URL, URI, IRI, URIref, CURIE, QName, slash URIs, hash URIs, bnodes, information resources, non-information resources, dereferencability, HTTP 303, redirection, content-negotiation, RDF model, RDF syntax, RDFa core, RDFa lite, Microdata, Turtle, N3, RDF/XML, JSON-LD, RDF/JSON…
Want to publish some data? Well, these are some of the things you will have to learn and understand to do so. Is the concept of data really so hard that you can’t publish it without understanding the concepts of information and non-information resources? Do you really need to deal with the HTTP 303 redirection and a number of different syntaxes? It’s just data, damn it!

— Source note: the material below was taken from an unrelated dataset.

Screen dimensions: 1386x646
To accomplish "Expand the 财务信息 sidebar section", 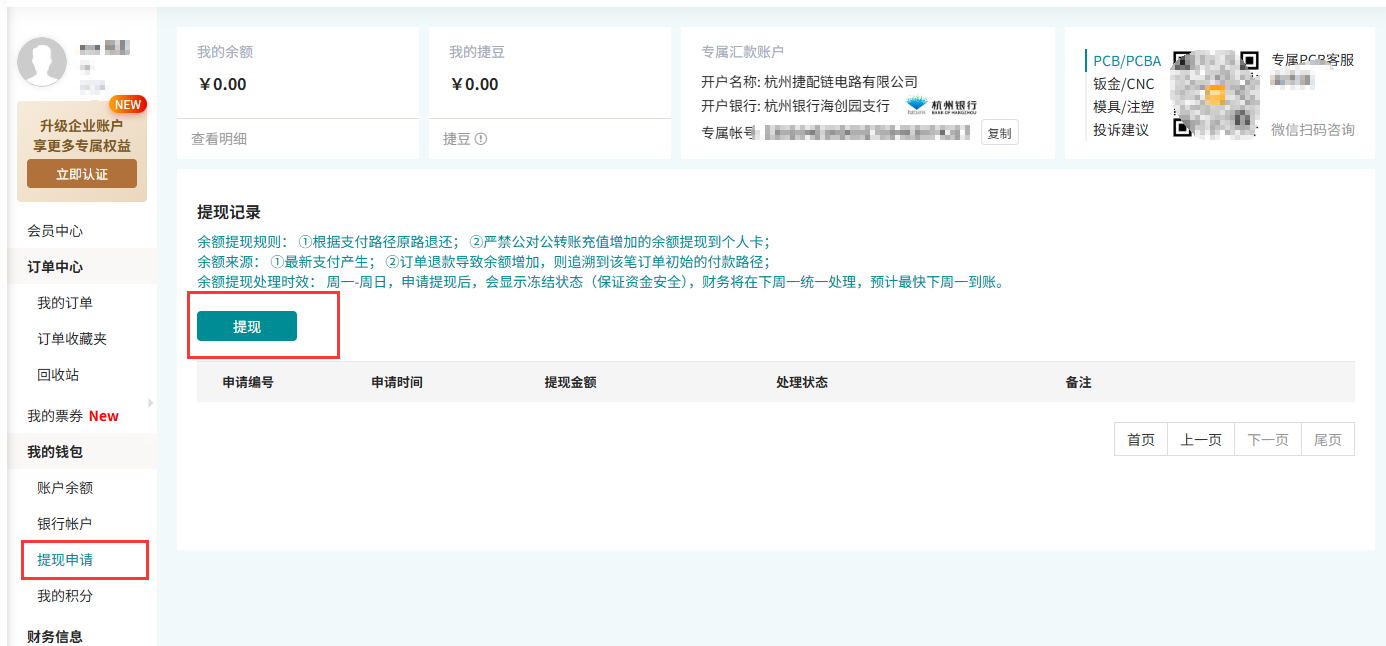I will click(55, 636).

Really, how have we got to this?
I did a detailed analysis on the problems of Linked Data, but it seems that I missed the most important thing. It’s not about the Web technologies but about economics. The key Linked Data problem is that it holds a monopoly in the market. One can’t compare it to anything else, and thus one can’t be objective about it. There is no competition, and without competition, there is no real progress. Without competition, it’s possible for many odd ideas to survive, such as requiring people to implement HTTP 303 redirection.
Of course, one can argue that there is a diversity of syntaxes that can describe structured/linked/meta- data, but Linked Data is more than just a syntax. It’s a set of rules and values defining a framework based on the Web technologies. It attempts to apply the principles and technologies of the Web to the data world. It tries to project a (RDF) data graph to the Web graph using HTTP URIs as identifiers that enable resolvability.

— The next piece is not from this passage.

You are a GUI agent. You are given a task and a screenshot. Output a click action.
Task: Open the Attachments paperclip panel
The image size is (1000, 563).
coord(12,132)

This is what I mean when I refer to the lack of real alternative. What other method of publishing data follows the Linked Data principles/values? What other approach is there for building the Web of data using the same principles of the original Web of documents?
In my opinion this idea is huge, and Linked Data has clearly opened a new research space. But Linked Data is just one approach. Although based on the right starting ideas, it has gone the wrong direction.

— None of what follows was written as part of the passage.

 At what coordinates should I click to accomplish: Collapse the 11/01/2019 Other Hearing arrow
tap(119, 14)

Put in a wider perspective, that is kind of natural because Linked Data has been the first player in the game. It’s not reasonable to expected the perfect solution for all the problems in the period of just five years. Linked Data did some things right, and some things wrong. It has showed where the real problems are and what needs to be changed. It has paved the way for the evolution of new, alternative approaches.
A new, alternative approach
Here I am going to introduce an alternative to Linked Data called Hypernotation. Hypernotation is, like Linked Data, a method of publishing data on the Web.
In the last post I described the notion of projecting data in the form of a labeled, directed (RDF) graph to the Web graph. Hypernotation is a sort of a framework that enables the projection to happen in practice on the global scale. It sets a small number of universal rules and conventions that result in a consistent system–the Web of data.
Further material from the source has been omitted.